**Request 1**
From the saved data entries, return word for word every line from the one containing "Select the green K/DCAN Available tile" down to the one containing "click(1122, 131)", including both of those lines.

**Provided passage**
○ ○ ○ ○ ○ ○ ○

Giampiero Anelli (born 10 August 1947), best known as Drupi, is an Italian rock singer, best known for the songs "Vado via", "Piccola e fragile", "Sereno è" and "Due".

Background 
Born in Pavia, Drupi, a former plumber whose hobby was fishing, started his career as lead singer of the band Le Calamite ("The Magnets"). Having been noticed by songwriters Luigi Albertelli and Enrico Riccardi, he entered the 1973 Sanremo Music Festival competition with the song "Vado via". The song ended in last place but achieved significant international success and launched his solo career. "Vado via", recorded on A & M Records, reached number 17 in the UK chart in January 1974 (remaining one of the very few songs not sung in English to enter the UK charts).  National popularity arrived in the same year with the song "Piccola e fragile", which topped the Italian hit parade.

○ ○ ○ ○ ○ ○ ○

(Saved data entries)
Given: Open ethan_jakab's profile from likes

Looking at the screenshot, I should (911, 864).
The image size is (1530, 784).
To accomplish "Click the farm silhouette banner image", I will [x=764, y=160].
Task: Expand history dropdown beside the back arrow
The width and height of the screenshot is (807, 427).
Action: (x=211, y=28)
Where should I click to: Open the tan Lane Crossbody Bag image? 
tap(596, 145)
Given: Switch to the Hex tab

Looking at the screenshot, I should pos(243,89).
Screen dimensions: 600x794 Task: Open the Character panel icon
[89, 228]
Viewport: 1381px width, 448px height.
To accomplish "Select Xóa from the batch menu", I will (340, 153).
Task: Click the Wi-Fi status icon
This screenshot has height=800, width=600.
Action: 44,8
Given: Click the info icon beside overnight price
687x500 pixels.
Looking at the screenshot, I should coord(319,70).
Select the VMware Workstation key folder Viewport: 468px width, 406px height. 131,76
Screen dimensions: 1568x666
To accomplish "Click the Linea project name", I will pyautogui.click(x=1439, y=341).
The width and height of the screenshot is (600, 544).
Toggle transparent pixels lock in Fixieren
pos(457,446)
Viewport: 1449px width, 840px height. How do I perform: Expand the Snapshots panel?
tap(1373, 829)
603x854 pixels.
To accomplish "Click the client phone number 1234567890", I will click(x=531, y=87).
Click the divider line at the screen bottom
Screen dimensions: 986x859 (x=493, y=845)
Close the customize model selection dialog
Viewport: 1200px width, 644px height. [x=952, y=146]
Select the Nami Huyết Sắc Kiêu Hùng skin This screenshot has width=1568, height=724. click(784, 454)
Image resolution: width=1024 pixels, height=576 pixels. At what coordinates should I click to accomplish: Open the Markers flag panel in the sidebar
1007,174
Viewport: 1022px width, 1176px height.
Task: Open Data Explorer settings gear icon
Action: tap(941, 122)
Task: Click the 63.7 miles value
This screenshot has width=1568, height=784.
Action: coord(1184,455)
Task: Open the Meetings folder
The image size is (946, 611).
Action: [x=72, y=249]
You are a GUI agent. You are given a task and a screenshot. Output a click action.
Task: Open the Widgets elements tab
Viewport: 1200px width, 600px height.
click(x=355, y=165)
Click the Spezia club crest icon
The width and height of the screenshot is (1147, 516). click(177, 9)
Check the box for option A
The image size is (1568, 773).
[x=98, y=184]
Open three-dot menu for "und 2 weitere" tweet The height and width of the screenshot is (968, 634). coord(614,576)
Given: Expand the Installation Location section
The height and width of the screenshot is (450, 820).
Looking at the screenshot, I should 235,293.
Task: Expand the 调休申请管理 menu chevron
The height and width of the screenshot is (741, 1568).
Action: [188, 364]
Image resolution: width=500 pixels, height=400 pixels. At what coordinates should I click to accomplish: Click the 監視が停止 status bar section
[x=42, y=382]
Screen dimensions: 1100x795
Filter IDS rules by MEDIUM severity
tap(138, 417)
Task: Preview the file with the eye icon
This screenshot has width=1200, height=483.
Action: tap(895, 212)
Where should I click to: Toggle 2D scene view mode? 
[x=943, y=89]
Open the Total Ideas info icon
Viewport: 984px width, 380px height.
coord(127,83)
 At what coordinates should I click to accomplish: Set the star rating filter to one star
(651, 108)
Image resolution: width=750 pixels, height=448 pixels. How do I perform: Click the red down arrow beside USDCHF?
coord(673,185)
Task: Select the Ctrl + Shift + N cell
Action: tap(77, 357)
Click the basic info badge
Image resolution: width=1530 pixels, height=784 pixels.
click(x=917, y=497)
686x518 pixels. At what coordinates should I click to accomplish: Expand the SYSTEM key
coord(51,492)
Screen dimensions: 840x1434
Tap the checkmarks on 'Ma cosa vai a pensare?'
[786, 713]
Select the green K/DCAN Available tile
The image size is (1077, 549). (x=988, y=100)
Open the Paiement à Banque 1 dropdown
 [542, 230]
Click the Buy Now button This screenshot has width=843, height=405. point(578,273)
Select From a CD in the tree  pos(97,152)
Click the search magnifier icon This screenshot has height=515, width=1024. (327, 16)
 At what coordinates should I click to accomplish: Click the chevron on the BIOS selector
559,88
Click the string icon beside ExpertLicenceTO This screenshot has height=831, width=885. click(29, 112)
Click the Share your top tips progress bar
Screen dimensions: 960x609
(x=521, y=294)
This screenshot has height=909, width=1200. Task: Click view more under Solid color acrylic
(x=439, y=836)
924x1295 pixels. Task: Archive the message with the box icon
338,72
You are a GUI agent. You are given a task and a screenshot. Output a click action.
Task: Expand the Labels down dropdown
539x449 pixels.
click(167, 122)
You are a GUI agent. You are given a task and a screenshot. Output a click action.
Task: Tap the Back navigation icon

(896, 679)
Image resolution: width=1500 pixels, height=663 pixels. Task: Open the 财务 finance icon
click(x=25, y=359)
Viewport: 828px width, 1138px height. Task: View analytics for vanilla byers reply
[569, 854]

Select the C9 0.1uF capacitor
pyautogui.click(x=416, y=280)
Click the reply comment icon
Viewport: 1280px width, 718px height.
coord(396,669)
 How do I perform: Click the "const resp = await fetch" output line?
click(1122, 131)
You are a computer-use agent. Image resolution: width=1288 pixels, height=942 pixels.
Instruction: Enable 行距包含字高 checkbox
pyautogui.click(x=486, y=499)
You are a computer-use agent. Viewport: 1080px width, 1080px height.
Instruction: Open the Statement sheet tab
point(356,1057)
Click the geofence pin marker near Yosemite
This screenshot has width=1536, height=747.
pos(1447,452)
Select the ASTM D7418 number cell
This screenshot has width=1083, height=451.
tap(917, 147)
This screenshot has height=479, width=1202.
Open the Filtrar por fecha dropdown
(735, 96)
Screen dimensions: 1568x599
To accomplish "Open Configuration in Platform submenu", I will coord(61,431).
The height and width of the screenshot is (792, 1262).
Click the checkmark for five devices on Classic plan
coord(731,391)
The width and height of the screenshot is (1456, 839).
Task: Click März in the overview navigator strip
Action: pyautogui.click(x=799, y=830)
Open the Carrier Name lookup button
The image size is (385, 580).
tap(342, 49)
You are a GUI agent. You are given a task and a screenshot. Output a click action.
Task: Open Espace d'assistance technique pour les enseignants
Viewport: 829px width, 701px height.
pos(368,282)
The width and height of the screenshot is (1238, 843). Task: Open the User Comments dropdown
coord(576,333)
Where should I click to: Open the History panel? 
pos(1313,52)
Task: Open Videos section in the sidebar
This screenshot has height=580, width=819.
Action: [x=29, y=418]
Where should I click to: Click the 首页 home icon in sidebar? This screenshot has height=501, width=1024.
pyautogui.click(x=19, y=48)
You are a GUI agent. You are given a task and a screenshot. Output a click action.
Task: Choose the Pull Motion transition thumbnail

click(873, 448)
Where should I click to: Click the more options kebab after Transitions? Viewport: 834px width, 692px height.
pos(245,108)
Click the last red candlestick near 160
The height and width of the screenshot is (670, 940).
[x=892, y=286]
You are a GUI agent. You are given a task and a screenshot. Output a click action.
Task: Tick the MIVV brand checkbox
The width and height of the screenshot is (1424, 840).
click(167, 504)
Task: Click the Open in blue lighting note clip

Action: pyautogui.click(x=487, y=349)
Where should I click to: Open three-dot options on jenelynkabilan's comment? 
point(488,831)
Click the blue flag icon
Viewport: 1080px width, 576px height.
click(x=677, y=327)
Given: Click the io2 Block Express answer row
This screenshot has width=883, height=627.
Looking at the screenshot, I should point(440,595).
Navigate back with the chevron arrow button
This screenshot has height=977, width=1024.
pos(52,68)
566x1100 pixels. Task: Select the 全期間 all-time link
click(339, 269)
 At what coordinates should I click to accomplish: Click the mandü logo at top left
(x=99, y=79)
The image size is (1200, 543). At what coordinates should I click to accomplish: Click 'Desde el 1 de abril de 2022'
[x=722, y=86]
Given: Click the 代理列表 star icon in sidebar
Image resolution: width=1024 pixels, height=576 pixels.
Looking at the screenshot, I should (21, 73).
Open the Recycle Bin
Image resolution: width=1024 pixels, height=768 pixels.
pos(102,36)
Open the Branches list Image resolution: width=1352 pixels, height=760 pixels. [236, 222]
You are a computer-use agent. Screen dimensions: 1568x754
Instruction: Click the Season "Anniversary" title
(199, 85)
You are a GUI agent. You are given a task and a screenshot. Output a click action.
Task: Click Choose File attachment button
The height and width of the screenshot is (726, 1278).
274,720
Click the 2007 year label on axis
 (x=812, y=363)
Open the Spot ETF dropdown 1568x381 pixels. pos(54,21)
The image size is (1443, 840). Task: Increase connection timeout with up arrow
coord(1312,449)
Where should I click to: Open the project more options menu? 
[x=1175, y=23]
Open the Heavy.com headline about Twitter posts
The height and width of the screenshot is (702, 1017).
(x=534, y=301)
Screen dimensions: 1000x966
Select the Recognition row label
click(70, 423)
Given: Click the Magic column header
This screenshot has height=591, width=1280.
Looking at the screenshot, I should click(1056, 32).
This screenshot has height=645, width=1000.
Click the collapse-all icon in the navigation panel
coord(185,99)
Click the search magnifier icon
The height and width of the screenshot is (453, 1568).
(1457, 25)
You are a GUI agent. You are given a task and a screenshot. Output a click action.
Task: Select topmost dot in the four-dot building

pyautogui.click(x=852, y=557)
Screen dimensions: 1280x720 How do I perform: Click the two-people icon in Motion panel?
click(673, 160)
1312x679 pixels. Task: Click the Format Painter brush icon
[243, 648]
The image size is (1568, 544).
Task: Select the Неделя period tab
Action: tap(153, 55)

○ ○ ○ ○ ○ ○ ○

**Request 2**
Retype the entire passage about the singer Drupi word for word.

**Answer 1**
Select the green K/DCAN Available tile
The image size is (1077, 549). (x=988, y=100)
Open the Paiement à Banque 1 dropdown
 [542, 230]
Click the Buy Now button This screenshot has width=843, height=405. point(578,273)
Select From a CD in the tree  pos(97,152)
Click the search magnifier icon This screenshot has height=515, width=1024. (327, 16)
 At what coordinates should I click to accomplish: Click the chevron on the BIOS selector
559,88
Click the string icon beside ExpertLicenceTO This screenshot has height=831, width=885. click(29, 112)
Click the Share your top tips progress bar
Screen dimensions: 960x609
(x=521, y=294)
This screenshot has height=909, width=1200. Task: Click view more under Solid color acrylic
(x=439, y=836)
924x1295 pixels. Task: Archive the message with the box icon
338,72
You are a GUI agent. You are given a task and a screenshot. Output a click action.
Task: Expand the Labels down dropdown
539x449 pixels.
click(167, 122)
You are a GUI agent. You are given a task and a screenshot. Output a click action.
Task: Tap the Back navigation icon

(896, 679)
Image resolution: width=1500 pixels, height=663 pixels. Task: Open the 财务 finance icon
click(x=25, y=359)
Viewport: 828px width, 1138px height. Task: View analytics for vanilla byers reply
[569, 854]

Select the C9 0.1uF capacitor
pyautogui.click(x=416, y=280)
Click the reply comment icon
Viewport: 1280px width, 718px height.
coord(396,669)
 How do I perform: Click the "const resp = await fetch" output line?
click(1122, 131)

**Answer 2**
Giampiero Anelli (born 10 August 1947), best known as Drupi, is an Italian rock singer, best known for the songs "Vado via", "Piccola e fragile", "Sereno è" and "Due".

Background 
Born in Pavia, Drupi, a former plumber whose hobby was fishing, started his career as lead singer of the band Le Calamite ("The Magnets"). Having been noticed by songwriters Luigi Albertelli and Enrico Riccardi, he entered the 1973 Sanremo Music Festival competition with the song "Vado via". The song ended in last place but achieved significant international success and launched his solo career. "Vado via", recorded on A & M Records, reached number 17 in the UK chart in January 1974 (remaining one of the very few songs not sung in English to enter the UK charts).  National popularity arrived in the same year with the song "Piccola e fragile", which topped the Italian hit parade.